=== MATERIAL FOR THIS EXERCISE ===
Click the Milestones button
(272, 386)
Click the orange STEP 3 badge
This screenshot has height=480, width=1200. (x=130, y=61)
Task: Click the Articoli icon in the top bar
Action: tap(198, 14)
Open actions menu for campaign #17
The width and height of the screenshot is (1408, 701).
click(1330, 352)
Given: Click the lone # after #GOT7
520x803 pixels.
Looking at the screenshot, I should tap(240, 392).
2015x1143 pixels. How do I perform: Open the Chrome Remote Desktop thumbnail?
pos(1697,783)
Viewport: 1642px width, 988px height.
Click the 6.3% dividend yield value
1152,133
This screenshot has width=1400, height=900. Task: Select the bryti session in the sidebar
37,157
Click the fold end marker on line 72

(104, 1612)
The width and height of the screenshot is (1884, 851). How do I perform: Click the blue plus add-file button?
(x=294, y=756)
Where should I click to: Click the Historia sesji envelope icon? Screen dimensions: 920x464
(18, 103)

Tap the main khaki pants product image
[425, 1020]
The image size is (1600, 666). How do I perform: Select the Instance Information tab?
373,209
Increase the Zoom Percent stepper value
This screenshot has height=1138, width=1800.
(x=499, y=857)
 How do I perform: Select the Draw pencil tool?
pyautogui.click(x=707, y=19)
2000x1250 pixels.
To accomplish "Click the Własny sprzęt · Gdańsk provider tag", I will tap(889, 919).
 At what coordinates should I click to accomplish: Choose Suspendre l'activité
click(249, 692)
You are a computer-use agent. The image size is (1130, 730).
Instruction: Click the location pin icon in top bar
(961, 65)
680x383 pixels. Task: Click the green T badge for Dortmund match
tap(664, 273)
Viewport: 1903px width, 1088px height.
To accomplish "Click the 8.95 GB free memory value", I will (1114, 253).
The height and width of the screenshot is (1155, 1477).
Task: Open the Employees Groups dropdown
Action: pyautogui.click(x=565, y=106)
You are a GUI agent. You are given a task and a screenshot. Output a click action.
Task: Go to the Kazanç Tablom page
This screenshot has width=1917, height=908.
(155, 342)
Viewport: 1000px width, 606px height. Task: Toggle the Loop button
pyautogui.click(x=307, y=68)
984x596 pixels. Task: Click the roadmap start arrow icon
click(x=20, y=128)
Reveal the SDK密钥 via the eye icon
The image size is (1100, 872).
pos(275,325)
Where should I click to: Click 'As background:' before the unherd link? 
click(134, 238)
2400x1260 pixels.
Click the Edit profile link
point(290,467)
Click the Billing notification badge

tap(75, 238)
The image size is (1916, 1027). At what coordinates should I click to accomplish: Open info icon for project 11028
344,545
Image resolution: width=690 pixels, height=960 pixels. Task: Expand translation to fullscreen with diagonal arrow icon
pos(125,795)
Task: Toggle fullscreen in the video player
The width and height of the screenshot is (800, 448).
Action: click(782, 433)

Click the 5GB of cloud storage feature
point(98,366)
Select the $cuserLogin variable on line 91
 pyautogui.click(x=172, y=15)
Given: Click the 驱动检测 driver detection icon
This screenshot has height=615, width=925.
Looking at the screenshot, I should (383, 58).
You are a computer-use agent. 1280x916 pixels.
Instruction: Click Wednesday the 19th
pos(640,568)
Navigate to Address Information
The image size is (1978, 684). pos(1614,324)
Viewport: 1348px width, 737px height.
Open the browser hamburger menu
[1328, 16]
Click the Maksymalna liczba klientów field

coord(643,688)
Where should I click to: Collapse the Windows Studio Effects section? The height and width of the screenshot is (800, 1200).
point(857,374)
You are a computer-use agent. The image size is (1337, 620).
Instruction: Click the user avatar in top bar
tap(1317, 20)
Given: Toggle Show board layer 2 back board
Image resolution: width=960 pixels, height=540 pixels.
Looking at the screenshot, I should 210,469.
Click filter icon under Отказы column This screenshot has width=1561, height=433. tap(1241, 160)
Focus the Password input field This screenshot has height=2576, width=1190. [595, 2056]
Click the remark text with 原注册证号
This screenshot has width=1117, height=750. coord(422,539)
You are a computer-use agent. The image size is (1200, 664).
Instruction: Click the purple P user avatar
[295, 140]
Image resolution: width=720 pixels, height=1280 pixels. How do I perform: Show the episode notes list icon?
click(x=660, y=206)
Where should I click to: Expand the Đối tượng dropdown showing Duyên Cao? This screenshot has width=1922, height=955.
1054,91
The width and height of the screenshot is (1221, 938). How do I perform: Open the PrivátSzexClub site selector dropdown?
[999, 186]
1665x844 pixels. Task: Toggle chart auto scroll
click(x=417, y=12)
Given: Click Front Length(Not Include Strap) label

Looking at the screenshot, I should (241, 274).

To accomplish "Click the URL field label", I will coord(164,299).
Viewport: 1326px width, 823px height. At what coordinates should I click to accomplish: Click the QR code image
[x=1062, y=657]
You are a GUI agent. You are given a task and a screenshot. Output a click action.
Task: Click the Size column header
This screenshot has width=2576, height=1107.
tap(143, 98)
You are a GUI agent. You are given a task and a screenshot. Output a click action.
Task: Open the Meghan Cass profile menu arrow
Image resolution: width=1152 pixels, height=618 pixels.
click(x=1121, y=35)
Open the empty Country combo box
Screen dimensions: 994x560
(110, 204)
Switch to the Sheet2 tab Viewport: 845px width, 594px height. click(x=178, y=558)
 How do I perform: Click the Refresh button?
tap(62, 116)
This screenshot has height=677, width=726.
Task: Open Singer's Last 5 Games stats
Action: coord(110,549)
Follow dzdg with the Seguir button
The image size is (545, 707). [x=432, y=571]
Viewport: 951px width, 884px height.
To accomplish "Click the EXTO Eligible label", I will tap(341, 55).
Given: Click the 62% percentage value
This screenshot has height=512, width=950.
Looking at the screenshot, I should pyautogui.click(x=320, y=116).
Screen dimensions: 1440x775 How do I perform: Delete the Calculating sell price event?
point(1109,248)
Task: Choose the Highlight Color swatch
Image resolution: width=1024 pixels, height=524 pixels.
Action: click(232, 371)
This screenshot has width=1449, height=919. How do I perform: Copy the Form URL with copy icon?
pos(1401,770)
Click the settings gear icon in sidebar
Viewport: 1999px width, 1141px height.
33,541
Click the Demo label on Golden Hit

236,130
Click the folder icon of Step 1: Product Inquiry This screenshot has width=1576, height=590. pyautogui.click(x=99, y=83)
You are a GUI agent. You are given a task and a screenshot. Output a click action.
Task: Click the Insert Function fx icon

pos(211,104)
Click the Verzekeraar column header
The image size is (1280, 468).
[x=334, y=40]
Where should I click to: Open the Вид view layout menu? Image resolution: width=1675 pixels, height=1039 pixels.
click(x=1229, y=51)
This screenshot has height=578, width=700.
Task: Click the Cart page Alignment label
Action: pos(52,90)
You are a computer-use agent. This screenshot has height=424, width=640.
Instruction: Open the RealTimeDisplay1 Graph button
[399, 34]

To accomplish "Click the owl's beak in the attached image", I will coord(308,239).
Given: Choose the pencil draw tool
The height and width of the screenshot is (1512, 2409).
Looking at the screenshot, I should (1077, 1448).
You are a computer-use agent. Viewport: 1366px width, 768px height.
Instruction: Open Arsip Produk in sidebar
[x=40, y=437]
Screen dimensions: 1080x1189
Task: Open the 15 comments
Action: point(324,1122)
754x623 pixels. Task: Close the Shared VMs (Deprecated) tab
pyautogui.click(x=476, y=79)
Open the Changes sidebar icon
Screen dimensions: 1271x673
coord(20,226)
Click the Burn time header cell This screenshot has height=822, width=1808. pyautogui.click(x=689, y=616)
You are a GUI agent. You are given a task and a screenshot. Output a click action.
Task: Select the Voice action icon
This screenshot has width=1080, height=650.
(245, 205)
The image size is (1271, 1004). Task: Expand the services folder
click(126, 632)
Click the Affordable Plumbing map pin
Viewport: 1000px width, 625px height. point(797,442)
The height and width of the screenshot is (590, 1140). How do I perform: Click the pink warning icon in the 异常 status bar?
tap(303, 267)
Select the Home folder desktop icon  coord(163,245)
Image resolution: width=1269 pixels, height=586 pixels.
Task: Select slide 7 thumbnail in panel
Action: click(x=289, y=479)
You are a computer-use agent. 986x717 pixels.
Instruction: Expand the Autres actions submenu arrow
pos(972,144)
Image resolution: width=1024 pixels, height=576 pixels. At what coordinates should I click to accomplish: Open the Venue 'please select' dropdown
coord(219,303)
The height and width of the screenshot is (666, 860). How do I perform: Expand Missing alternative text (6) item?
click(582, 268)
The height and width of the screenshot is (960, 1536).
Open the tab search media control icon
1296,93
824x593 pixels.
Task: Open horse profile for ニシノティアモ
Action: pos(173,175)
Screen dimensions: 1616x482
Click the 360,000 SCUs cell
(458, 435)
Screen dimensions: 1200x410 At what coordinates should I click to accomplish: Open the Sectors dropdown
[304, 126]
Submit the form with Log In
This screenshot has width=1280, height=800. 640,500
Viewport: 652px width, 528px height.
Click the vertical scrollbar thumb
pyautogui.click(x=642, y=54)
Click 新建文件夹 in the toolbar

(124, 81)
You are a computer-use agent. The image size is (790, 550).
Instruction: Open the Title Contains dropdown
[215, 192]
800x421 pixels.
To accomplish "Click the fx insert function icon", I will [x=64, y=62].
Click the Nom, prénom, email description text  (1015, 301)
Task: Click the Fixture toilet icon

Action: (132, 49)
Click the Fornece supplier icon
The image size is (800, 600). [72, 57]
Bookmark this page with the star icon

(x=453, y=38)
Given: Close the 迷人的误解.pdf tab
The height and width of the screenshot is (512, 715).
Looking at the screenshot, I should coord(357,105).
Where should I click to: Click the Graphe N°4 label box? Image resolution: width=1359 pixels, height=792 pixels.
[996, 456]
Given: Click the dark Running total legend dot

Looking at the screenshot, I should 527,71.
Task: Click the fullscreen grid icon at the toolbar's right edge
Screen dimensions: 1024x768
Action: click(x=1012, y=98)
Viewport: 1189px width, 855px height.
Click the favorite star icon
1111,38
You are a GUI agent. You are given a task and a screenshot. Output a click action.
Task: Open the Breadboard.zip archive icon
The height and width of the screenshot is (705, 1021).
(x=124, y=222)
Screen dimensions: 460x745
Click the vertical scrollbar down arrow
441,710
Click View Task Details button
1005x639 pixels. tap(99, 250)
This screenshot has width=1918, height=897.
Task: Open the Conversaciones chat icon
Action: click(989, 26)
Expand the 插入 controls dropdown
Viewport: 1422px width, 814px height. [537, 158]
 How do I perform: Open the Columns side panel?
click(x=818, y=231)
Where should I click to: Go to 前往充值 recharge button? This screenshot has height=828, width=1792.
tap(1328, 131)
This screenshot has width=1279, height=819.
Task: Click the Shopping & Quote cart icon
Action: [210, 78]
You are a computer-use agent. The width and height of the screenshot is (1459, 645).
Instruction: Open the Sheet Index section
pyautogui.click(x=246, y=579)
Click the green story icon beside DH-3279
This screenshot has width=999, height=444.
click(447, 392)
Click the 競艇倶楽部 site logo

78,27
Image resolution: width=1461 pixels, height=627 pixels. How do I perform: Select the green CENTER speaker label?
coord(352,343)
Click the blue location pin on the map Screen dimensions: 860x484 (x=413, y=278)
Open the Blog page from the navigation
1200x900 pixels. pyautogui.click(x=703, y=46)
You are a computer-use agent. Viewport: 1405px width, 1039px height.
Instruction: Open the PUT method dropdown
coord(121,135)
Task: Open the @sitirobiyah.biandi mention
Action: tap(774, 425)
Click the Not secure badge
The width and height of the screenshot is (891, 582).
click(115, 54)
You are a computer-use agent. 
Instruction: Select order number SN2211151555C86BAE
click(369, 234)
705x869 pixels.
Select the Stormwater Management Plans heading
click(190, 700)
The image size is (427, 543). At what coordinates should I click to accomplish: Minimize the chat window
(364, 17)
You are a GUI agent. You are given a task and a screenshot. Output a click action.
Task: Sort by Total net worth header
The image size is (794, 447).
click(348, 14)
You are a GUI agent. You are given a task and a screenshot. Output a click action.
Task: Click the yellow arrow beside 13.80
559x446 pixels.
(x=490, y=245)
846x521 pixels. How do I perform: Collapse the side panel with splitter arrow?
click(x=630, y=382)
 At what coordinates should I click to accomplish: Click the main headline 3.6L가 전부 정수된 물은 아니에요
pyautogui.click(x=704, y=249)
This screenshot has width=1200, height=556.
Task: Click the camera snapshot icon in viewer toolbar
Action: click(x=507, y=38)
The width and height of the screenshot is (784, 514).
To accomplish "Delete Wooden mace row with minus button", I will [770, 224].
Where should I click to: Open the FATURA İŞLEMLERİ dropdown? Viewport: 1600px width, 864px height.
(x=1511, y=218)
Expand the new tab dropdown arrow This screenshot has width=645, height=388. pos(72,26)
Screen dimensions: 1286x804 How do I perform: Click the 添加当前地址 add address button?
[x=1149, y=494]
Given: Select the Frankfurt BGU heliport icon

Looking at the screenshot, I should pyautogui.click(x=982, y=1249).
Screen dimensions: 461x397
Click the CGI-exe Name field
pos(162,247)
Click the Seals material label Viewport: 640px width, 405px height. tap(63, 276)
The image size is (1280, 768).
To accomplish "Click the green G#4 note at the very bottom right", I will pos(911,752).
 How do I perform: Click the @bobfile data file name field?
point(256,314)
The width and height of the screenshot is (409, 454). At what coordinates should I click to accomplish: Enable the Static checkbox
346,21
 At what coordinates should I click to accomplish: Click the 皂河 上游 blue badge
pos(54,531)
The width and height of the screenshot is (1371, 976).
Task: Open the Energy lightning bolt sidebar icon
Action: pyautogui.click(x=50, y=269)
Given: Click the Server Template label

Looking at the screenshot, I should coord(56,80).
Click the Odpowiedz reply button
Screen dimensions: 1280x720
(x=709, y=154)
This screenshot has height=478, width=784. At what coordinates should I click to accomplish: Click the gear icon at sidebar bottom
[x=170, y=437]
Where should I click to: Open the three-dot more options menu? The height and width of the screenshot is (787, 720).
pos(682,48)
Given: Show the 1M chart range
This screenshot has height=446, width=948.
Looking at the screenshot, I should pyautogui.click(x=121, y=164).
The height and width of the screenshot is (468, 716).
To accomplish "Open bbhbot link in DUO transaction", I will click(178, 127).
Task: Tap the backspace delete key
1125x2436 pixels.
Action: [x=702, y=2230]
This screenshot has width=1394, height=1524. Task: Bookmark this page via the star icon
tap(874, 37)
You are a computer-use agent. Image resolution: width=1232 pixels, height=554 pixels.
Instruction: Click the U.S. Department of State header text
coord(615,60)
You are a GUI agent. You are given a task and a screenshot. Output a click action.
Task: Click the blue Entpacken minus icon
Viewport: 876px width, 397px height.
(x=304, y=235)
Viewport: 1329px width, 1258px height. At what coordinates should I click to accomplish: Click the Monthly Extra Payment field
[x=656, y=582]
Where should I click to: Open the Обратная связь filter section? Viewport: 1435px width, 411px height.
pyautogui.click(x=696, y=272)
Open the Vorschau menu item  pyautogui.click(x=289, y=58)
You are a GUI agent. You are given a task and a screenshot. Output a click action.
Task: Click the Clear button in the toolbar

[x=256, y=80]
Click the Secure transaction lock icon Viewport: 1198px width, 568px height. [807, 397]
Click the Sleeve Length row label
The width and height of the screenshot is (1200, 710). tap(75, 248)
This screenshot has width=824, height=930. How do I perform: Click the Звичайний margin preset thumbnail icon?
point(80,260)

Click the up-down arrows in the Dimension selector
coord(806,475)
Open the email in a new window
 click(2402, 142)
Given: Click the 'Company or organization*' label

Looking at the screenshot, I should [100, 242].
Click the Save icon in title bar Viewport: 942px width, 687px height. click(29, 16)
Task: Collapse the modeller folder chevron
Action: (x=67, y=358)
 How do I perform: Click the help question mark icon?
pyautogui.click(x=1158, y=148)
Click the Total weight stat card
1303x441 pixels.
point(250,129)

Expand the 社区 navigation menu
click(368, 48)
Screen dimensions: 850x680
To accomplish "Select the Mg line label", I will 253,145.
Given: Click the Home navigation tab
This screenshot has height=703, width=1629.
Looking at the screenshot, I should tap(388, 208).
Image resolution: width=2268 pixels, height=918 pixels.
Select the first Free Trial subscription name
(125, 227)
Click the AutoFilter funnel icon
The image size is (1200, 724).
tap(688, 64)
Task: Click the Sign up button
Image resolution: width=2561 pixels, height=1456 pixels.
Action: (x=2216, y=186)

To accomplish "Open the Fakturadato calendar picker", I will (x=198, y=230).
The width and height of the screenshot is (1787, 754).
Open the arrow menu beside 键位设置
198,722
===
= ABOUT THIS TASK =
Every line above that holds the word "transaction" is to be found and copied.

= YOUR RESPONSE =
To accomplish "Open bbhbot link in DUO transaction", I will click(178, 127).
Click the Secure transaction lock icon Viewport: 1198px width, 568px height. [807, 397]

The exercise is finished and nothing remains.